Coming from the SVN world this was dead easy: 1) do the merge and get a conflict. SVN gives you the conflicting files in the working copy. 2) resolve them any way you need to (using any external tool if required). 3) "svn resolved" to mark the conflict as resolved. 4) check in (or carry on working, etc).
Now with TFS and Visual Studio (2010), the only options we seem to have are: - -> Merge in the TFS merge tool (text files only). -> For non text files, take the source branch file (overwrite target branch file) or keep the target branch file (ignore the source branch file).
I need to be able to resolve conflicts for some of my file types using external tools (E.g. Erwin) and then mark the conflict as resolved.

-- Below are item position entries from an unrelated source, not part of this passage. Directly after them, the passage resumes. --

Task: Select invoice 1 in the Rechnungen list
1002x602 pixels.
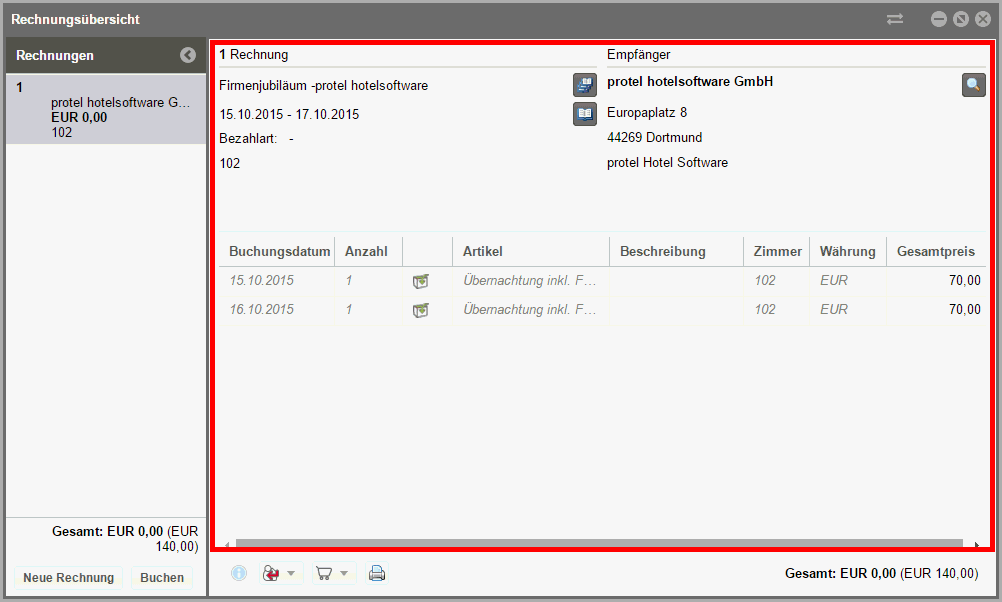Action: (105, 110)
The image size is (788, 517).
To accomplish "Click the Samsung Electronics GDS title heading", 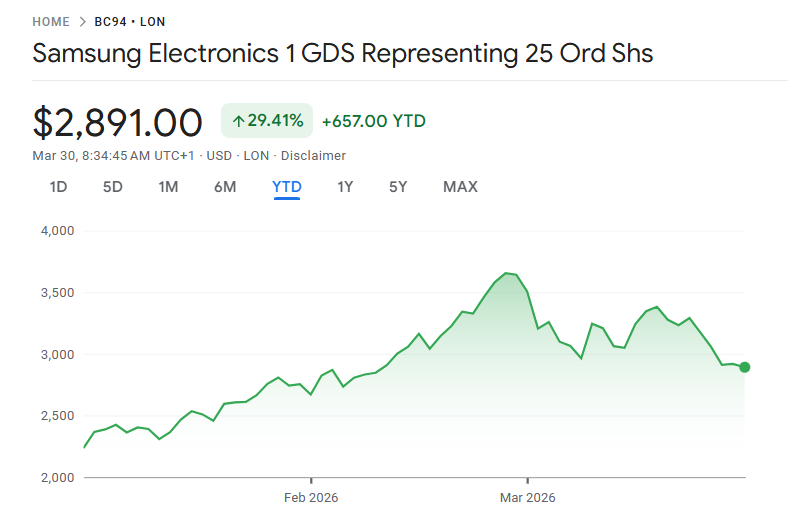I will 343,53.
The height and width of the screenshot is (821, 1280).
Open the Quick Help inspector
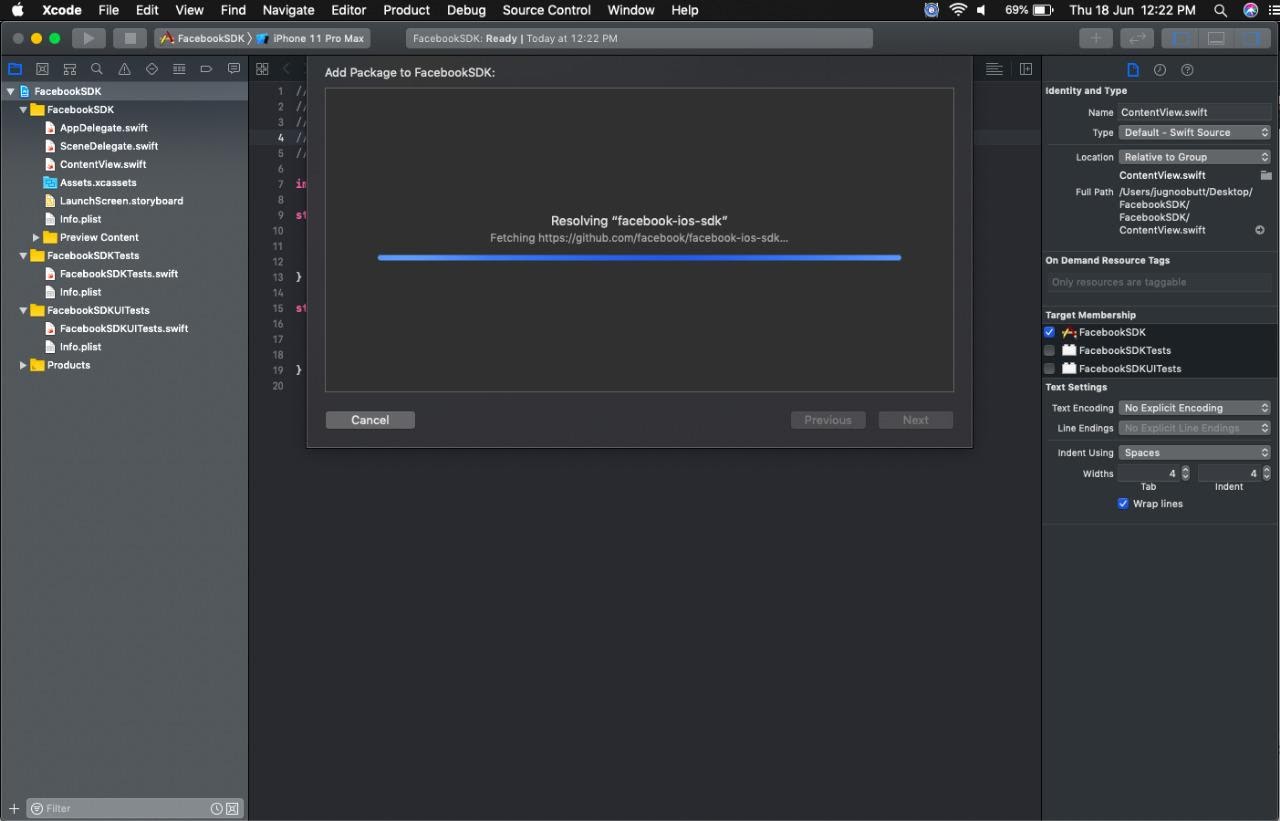(x=1187, y=69)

I've tried resolving the conflict, putting the new file into the target branch filesystem workspace (i.e. the working copy) and using "tf resolve /auto:DeleteConflict". That didn't help. The local resolved/consolidated file was completely ignored when I finally checked in the merge.
Surely TFS/VS can do this!
Any help would really be appreciated!!
Thanks.
You can set up specific rules for Compare and Merge in Visual Studio. It is located under Tools->Options->Source Control->Visual Studio Team Foundation Server. Choose Configure User Tools..., and from there you can select any external tool to use for your operations.
You can use file filters to define any number of rules and add here for Operation "Merge" any custom tool:
Once you have the content that you want on disk (after manually using your merge tool) instead of running "tf resolve /auto:DeleteConflict", run "tf resolve /auto:AcceptMerge". This tells TFS to accept the content that is on disk as the resolution of the merge.